И, довольный, рассмеялся скрипуче, мерзко. Переживая своих врагов, он, будучи и сам одной ногой в могиле, радовался, как ребенок. Так же смеялся он, когда в марте умер герцог Магнус, в полной нищете оставив свою вдову, Марию Владимировну, и их двухлетнюю дочь Евдокию. Замолчав, Иоанн о чем-то задумался, и улыбка медленно сошла с его уст. Он, не шевелясь, безмолвно глядел перед собой, словно узрел тень кого-то из покойников, видную только ему. А может, вспоминал он те славные годы, когда князь Курбский верно служил ему, входя в ближайший круг государев вместе с Адашевым, Сильвестром, Макарием… Никого уж нет давно… Никого…
— Много думал о том, кому государство оставить после себя, — сказал Иоанн вдруг и перевел на Вельского свой тяжелый, цепкий взгляд, все еще внушающий трепет и страх каждому его подданному, — ведь начнете грызню меж собою, едва не станет меня. Федор не готов стать государем, и нет у меня уже времени подготовить его к тому. Ты будь верным слугой ему, Богдашка. Годуновым надобно не дозволить его со всех сторон обступить, иначе вся власть у них в руках окажется. Да и знати спуску давать не след! Князь Мстиславский во главе думы останется, почитай, и Никитка Захарьин с ним. Иван Шуйский от них не отстанет, вижу, какую силу он набрал после защиты Пскова…
Склонив голову, Вельский слушал Иоанна, не смея что-либо вымолвить. В голове его лихорадочно трепетала радостная мысль — он главный соправитель будущего царя Федора. Вот когда вся власть окажется в его руках! Но Годуновы…

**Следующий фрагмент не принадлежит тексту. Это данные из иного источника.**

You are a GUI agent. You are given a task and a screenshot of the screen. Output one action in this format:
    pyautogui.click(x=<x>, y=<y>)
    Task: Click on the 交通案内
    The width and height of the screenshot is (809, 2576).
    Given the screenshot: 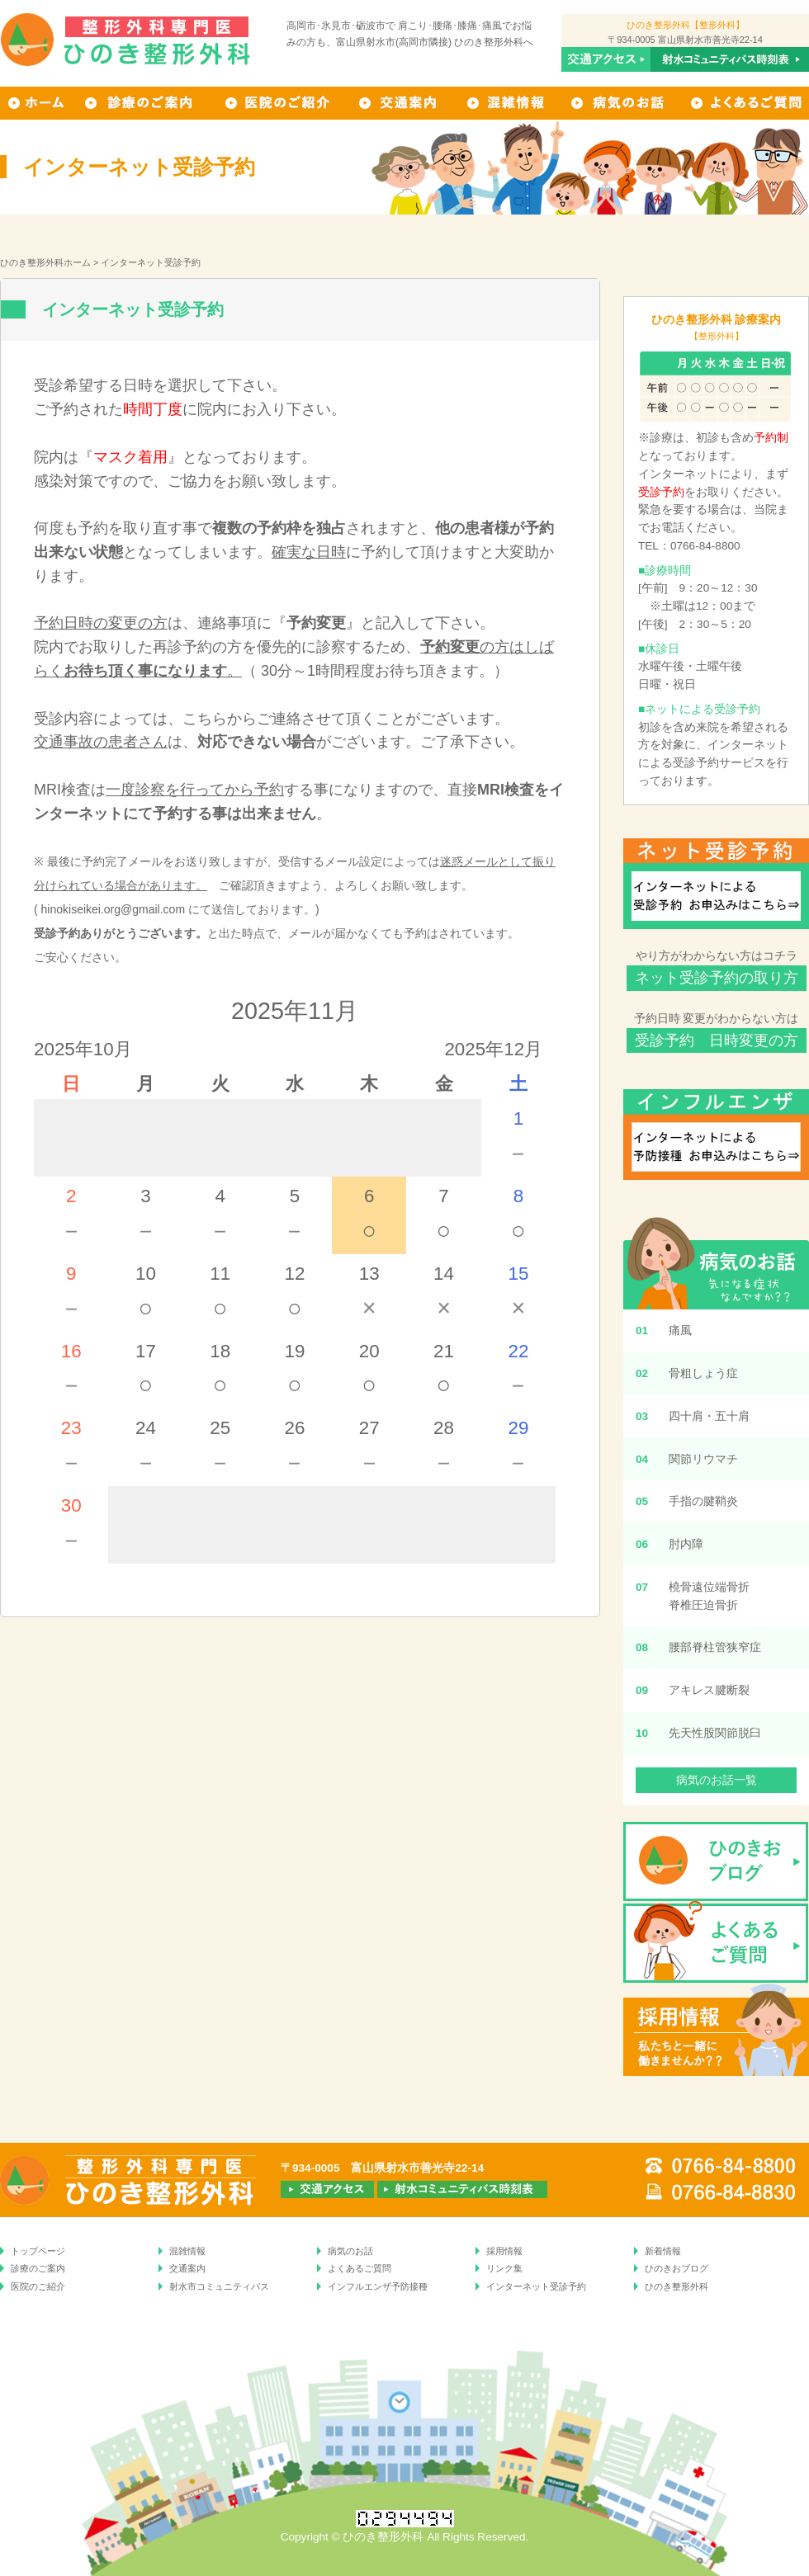 What is the action you would take?
    pyautogui.click(x=399, y=103)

— Благодарю за доверие, великий государь! Токмо опасаюсь я Годуновых, так просто ли их отстранить будет… Не гневайся, государь, но скажу одно — пока женат Федор на Ирине Годуновой, сложно бороться с ними станет…
Глаза Иоанна мгновенно вспыхнули, и Вельский тут же осекся, замолчал, вжал голову в плечи.
— Я еще жив, а ты, сучий сын, нос свой в государевы дела суешь? Падаль! Червь! — заревел государь и, привстав в постели, схватил Вельского за полу его травчатого, шитого золотом кафтана. Со звоном посыпались на пол оторванные золотые пуговицы. Ойкая и вздрагивая, Вельский прятал голову от сыплющихся на него ударов тяжелой государевой длани, вдруг от гнева самодержца вновь обретшую великую силу.
— Я тебе покажу, стервец! Забылся! Осмелел, собака! Ишь! — визжа, кричал Иоанн, стуча кулаком в голову и окровавленное лицо своего слуги. — Из грязи вылез, туда и уйдешь! Затопчу, сучий сын! Уничтожу!
Выдохшись, он толкнул Вельского на пол, и тот, роняя кровавые капли из разбитого носа, пополз на четвереньках к дверям, а в спину ему летели и летели хулы и проклятия. Уже вбежали стражники и спальники, какие-то холопы, лекари, и Вельский, еще недавно возомнивший себя вторым после государя человеком в государстве, размазывая по лицу кровь, скуля, уползал в разорванном кафтане у них на глазах из государевых покоев, избитый, униженный.